Surrounding all this, my exploration into music had me discovering figures like Jimi Hendrix, Jim Morrison, and Janis Joplin, all who died well before 30.  Kurt Cobain had in fact just toed the shotgun at age 27, which prompted my friends and I to believe that if you truly are great, you gotta get everything done by age 27 so you can peace out with confidence.

Of course, I hadn't yet heard the story of Gram Parsons.  Probably because my dad was wise enough to know that the quickest way to get a 13-year-old disinterested in classic rock is by playing him bluegrass or the Byrds.  He waited until I was in my mid-twenties to drop Sweetheart of the Rodeo into my Christmas stocking.  And by then I was ready.  If it were physically possible to wear out a CD, that's what I did to Sweetheart of the Rodeo.  I lasered all the 1's and 0's the hell out of it.

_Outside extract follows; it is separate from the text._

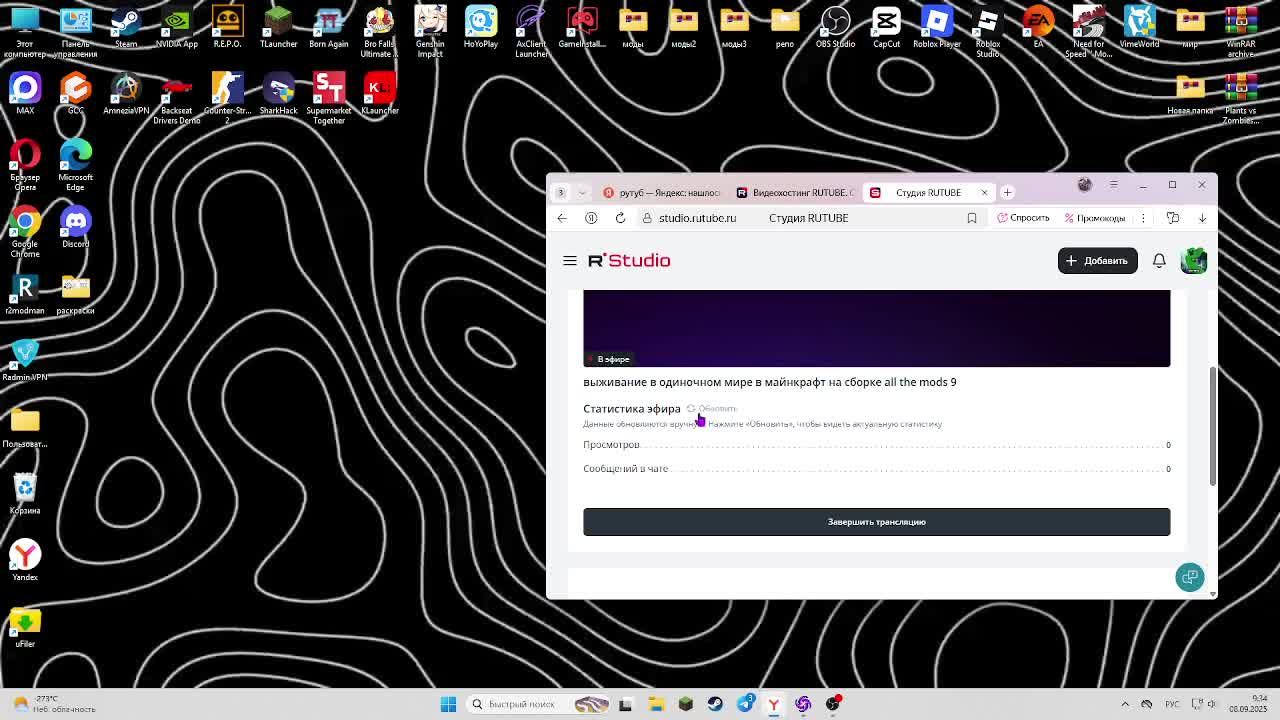Click Обновить next to Статистика эфира
Viewport: 1280px width, 720px height.
[x=712, y=409]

So this past summer, when I started to look at some Gram Parsons' solo albums, my dad reached over my shoulder and pulled out Grievous Angel.  "You know this was Gram Parsons' last album before he died?" he informed my while asking a question, respecting the fact that I may have learned a thing or two on my own over the past few  years.

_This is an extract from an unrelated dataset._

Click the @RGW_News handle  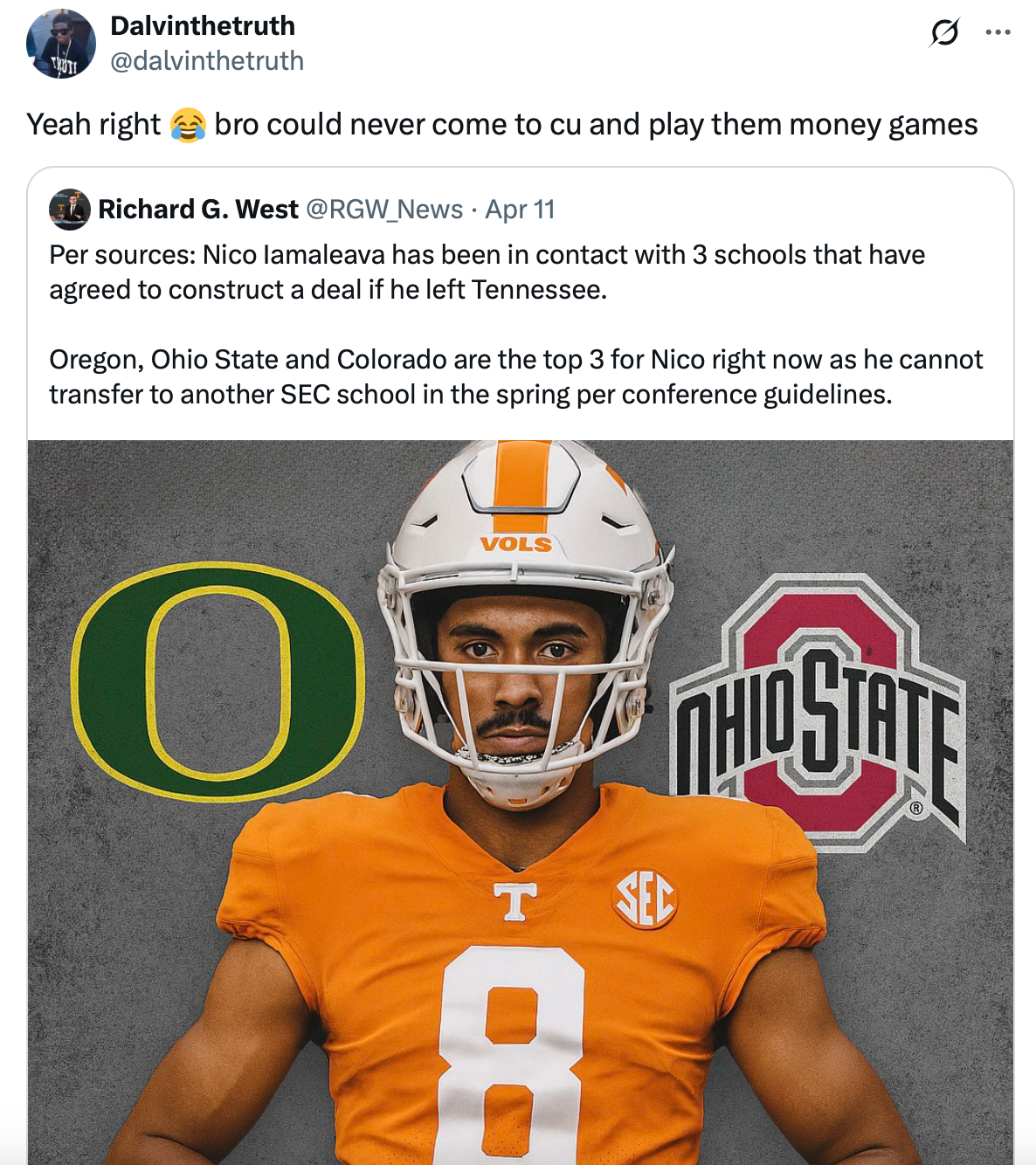point(384,210)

"Yeah, I think I read that somewhere," I replied.  Protecting your music nerd knowledge like that only works with people who know less than you.  My dad is not one of those people.

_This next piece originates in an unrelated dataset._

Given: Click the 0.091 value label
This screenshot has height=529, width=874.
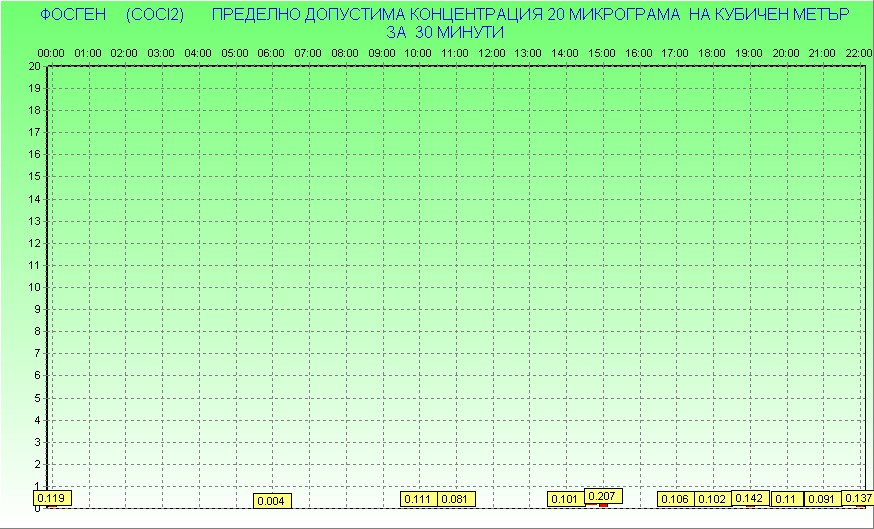Looking at the screenshot, I should tap(824, 499).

He dropped the needle on the first track, Return of the Grievous Angel.  Electric guitar, fiddle, and Gram Parsons' crystal clear voice filled up the room.  When Emmylou Harris joined him to sing backup, I felt like we needed to get another room to fit all this damn music into.  But I also realized the 13-year-old me would have run screaming to his room, and probably go listen to the new Offspring album, which was just so awesome at the time.  Times (and my palette) sure have changed.

As the needle ht the gap between track one and track two (Hearts on Fire), I asked my dad how old Gram Parsons was when he died.  Sitting at his desk, feet up, wireless mouse on his lap (Dad's most favorite position since the advent of the wireless mouse) he quietly googled the name.  Somewhere around the second verse he said, "Twenty six."

Twenty six?  This guy burns out at age twenty six?  Here I am, listening to his masterpiece, damn near thirty, thinking, "Boy, if I want to burn out instead of fade away, I really better get a move on!"  Thankfully, Dad wasn't holding any opiates, or we might have missed the Eagles game.

As we listened through the album, it's clear why this twenty-six-year-old talent is considered the father of Alt Country.  $1000 Wedding could very easily be an Uncle Tupelo song.  Love Hurts is so universally good it was covered by Nazareth and used in a Gatorade campaign that over-dramatized the importance of sport.  (which in turn makes me think of cookie dough, for some reason)

When In My Hour of Darkness abruptly ends, it doesn't feel like you just heard the last album of a man about to burn out.  It feels like Gram Parsons had many more songs to sing. And in the silence before I get up to return the record to the shelf, I sit in that raggedy old chair for just one extra moment.  I don't think Dad or I will ever be accused either burning out or fading away.  But in the end, I guess it's just not our call.